Pengjun Jiang takes participate in the design and development of the study. Shuo Wang, Liang Chen, Yong Cao, Guilin Li, Hancheng Qiu, Gao Chen, Donghai Wang, Chuanfeng Li, Jianxin Zhou, Ruquan Han, Xianli Lv, Caixia Guo, Jun Wu, Yuanli Zhao, Rong Wang, Wei Liu, Lin Wang, Hongli Yue, Hongxun Mei, Chen Li, Peng Zhao, Xiaofeng Deng, Bo Ning, Xianzeng Tong, Xin Chen, Faliang Gao, Pengjun Jiang, Meng Zhao, Lebao Yu, Shuo Zhang, Guangzhi Shi, Qiang Hao, Xiaoguang Tong, Hengli Tian, Min He, Qing Zhu, Peiliang Li, Hu Wang, Wu Wang, Yi Liu, Hong Sun, Yan Qu, Wei Xu, Chunhua Hang, Guangzhi Shi, Yan Zhang, Xingju Liu, Yuming Jiao, Mingze Wang, Zhiceng Li, Ji Ma, Ying He, Yan Li, Tao Yu, Dengliang Wang, Lianghong Yu, Wei Wang, Qiaoling Yuan, Hao Li, Yonggang Ma, Peicong Ge, Peizhuo Zang, Guobiao Liang, Gang Zhu, Zhenghui Sun, Jianjian Zhang, Jun Tang, Yudong Ma, Zhengwei Li, Zhonwei Xiong, and Sishi Xiang participate in the work on clinical reception, evaluation, management, and operation.
Ethics approval and consent to participants
The study is approved by the IRB of Beijing Tiantan Hospital, as the central IRB, with approvals numbered KY2017–012-02 and KY2016–034-02 respectively for the two sources of funding. The research is approved by ethics committees and IRBs of all participating centers with a centralized IRB review process. The written informed consent of participant is acquired before recruiting. For the participant aged under 18 years old (juveniles in China), the therapeutic plan will be introduced to the patient and his/her legal guardians.
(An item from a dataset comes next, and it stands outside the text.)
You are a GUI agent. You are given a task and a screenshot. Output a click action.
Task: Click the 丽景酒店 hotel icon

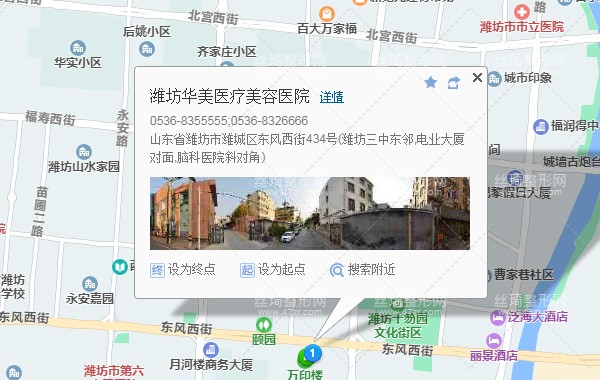494,341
The decision must be made with a consensus of the persons above. The written informed consent is required from at least one legal guardian of the participant. The priority of legal guardians should follow the order as parents, grandparents, older brothers and sisters.
This study is supported by two projects: Beijing Municipal Science and Technology Project (No. D161100003816005) and National Key Technologies R&D Program of China (No. 2016YFC1301800) by the Ministry of Science and Technology. The funding bodies support the employment of CRC and CRA, and all of expenses during research. It did not participate in the design of the study and collection, analysis, and interpretation of data, and in writing the manuscript. This study protocol was externally peer-reviewed by the funding bodies during the application process.
Availability of data and materials
Corresponding author is contactable for obtaining the research data. It is available after acquiring the permissions of administrating authority departments of Ministry of Technology and Science and Beijing Municipal Science &Technology Commission.
Data sharing is not applicable to this article as no datasets were generated or analysed during the current study.